Я уже в достаточной степени освоился с новым своим положением, потому так и говорил. Но мое спокойствие Федор Петрович, судя по выражению его лица, принимает за что-то другое. Кажется, за показную храбрость. Жаль, если так.

— Не скромничай, Голота! Скромность паче гордости. Твоя беда — наша беда. Оставаться с ней один на один ты не имеешь права.

— Имею! Только в моем положении человек и получает право на одиночество.

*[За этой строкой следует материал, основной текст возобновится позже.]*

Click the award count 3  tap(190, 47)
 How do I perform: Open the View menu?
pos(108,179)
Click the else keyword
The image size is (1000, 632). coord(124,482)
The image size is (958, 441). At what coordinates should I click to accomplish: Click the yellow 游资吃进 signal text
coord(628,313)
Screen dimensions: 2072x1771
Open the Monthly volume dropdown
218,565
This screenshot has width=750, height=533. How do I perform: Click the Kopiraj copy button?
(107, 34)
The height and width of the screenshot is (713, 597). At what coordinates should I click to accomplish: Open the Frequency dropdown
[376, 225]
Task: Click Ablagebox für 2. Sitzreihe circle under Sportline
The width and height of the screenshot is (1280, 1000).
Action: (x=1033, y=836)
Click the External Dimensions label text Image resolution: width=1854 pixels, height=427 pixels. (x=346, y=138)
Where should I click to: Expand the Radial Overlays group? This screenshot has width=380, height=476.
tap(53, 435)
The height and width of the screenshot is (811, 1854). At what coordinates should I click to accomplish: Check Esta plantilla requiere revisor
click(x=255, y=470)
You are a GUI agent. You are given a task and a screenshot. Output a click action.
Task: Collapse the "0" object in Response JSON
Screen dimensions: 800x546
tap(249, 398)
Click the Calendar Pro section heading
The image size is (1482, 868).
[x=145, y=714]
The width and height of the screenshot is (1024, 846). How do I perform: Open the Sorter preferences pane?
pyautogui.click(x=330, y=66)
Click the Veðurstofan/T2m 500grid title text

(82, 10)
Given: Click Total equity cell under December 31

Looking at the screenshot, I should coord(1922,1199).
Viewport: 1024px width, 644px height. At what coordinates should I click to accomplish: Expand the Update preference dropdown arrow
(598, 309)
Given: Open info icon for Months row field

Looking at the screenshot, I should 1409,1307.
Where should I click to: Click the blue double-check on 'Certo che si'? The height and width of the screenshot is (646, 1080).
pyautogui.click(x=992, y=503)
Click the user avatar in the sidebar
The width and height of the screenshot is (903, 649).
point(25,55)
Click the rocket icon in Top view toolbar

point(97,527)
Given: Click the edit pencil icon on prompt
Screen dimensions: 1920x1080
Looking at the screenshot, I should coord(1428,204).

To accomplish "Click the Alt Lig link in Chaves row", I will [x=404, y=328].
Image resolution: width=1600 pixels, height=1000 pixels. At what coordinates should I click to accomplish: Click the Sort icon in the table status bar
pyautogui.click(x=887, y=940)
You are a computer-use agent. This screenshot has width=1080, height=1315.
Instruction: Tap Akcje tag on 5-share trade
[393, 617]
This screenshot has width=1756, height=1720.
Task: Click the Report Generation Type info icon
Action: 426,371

Он вздохнул, устало откинулся на спинку кресла. Лоб его вспотел. Вот в какой тесный угол, сам того не желая, загнал я первого секретаря! Он не знал, что еще сказать. Протянул сигареты. Я взял одну. Минуту назад я не думал, что так легко откажусь от давно принятого решения — не глушить себя табаком. Курю и ничуть не терзаюсь. Да и незачем. Интересно, что еще порушу в своих навыках, какой неожиданный ход сделаю? Нет, ничего унизительного не будет при любом исходе. Не собираюсь быть в тягость родным и себе. До последней минуты останусь человеком. Об этом только и думаю. Но никто в мире не подскажет, как это можно сделать.

— Ну, как поступим? — вопрошает Федор Петрович. — Сегодня примем решение или отложим на более подходящий день?

— Мне все равно — днем раньше, днем позже. От судьбы не уйдешь.

— Ну, это ты брось. Ишь какой! Тебе судьбой было предписано жить в Гнилых Оврагах, тянуть лямку саночника, быть ничем и никем, а ты вон где… Депутат Верховного Совета. Член бюро обкома. Академию общественных наук окончил. Вся грудь в орденах. Геройскую звездочку заработал на фронте. Деду твоему Никанору и в самом расчудесном сне не могло привидеться, чего достигнет внук. А ты — судьба!

Нельзя ни молчать, ни оправдываться. Лучше всего отшутиться. Говорю:

— Вот именно потому, что столько всего нажил на этом свете, нелегко переселяться на тот. Там, говорят бывалые люди, все придется сызнова добывать.

Он закуривает новую сигарету, встает и начинает измерять мой кабинет широченными, энергичными шагами. Молчит, думает. А о чем думать? Все ясно, как божий день: отжил я свой срок. Случалось, затаивая дыхание, до ужаса ясно, во всех подробностях, представлял я себе ритуальное прощание: кто и как, с какими лицами, стоит у моего изголовья и изножья, кто плачет, а кто, переминаясь с ноги на ногу, отбывает повинность. Даже запах увядающих цветов, которыми обложен со всех сторон, чувствовал. Отвратительный, тошнотворный запах.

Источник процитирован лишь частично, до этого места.